さらに、含み損同様に大きな問題が残っている。それは、分類債権の引当金の問題である。

長銀のみならず、各行の分類債権ごとの引当率は開示されていない。長銀の第二分類2兆3800億円に対する引当金が、もし巷間言われるように1%程度しかないとし、それを東京三菱並みの5%まで引き上げるとすれば、それだけで1000億円近い自己資本が必要となる。
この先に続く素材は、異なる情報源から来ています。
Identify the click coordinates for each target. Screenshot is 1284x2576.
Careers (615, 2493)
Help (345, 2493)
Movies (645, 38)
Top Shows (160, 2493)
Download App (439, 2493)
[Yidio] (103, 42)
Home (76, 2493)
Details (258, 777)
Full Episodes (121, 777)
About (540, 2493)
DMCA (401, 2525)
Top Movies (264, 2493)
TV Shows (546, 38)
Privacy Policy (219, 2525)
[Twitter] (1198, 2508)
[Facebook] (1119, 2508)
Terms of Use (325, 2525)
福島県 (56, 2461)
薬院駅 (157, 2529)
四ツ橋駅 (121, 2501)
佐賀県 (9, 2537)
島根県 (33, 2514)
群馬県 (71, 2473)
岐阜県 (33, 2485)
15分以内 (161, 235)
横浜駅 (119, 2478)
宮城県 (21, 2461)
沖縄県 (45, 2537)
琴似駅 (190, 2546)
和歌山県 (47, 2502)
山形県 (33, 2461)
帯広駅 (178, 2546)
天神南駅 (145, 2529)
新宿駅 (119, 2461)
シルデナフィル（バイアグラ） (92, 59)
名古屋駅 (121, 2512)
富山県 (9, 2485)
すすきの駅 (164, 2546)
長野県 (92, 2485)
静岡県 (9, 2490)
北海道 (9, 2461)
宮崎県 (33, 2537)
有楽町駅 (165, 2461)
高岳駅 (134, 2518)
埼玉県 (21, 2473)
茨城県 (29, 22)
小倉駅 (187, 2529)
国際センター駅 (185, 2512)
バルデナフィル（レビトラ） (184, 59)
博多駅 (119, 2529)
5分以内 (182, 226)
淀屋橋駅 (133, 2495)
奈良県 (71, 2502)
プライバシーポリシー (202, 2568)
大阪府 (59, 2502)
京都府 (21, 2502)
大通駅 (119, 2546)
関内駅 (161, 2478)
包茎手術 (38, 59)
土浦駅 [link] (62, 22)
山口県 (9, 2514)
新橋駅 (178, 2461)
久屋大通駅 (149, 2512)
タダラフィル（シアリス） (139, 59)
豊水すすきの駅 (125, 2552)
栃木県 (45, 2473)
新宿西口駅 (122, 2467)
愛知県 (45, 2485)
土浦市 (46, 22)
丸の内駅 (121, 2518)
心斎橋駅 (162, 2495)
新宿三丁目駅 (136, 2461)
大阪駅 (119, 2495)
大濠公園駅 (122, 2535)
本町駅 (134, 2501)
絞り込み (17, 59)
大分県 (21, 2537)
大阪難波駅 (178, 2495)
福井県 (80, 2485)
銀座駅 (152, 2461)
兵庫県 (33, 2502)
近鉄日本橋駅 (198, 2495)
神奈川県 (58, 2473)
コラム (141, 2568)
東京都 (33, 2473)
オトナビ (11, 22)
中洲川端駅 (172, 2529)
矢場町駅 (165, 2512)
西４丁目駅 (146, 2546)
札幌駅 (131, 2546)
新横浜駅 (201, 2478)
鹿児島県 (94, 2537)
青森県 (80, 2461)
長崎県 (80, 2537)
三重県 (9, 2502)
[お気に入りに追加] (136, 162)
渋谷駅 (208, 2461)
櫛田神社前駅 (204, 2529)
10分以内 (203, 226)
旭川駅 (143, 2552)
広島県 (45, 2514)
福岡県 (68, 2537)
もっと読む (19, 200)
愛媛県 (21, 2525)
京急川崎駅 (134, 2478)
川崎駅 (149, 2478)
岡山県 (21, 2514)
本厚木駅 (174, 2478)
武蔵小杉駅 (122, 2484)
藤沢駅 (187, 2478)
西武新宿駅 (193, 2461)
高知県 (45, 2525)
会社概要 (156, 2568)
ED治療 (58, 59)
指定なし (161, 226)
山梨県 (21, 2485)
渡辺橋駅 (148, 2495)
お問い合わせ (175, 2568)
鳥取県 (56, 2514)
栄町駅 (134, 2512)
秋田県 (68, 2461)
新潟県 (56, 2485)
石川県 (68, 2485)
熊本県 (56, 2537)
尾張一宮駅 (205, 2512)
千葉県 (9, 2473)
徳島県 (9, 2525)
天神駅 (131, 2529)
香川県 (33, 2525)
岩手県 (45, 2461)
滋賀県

しかも、第二分類の引当率は5%でも不十分である。その劣化の経験値(3年間で16.7%)やアメリカの類似債権の引当率(15%)からみた適性引当率は15〜20%である。この適性引当率まで引当率を上げるとすれば、3300億円程度の自己資本が必要となる。

この場合、長銀の資本勘定は△5300億円となる。

これは、住友信託側にとって重大の問題のはずである。住友信託は公的資金5200億円の「持参金」つきどころではなく、5300億円の借金とともに長銀を引き取らなければならないということになる。敢えて述べるが、住友信託の経営者は、長銀との合併を拒否するべきである。合併したとすれば住友信託の財務状況は確実に悪化し、やがて他の銀行との合併に追い込まれる可能性が高い。また住友信託め株主は、その利益に反するこの合併の白紙撤回を求めるべきである。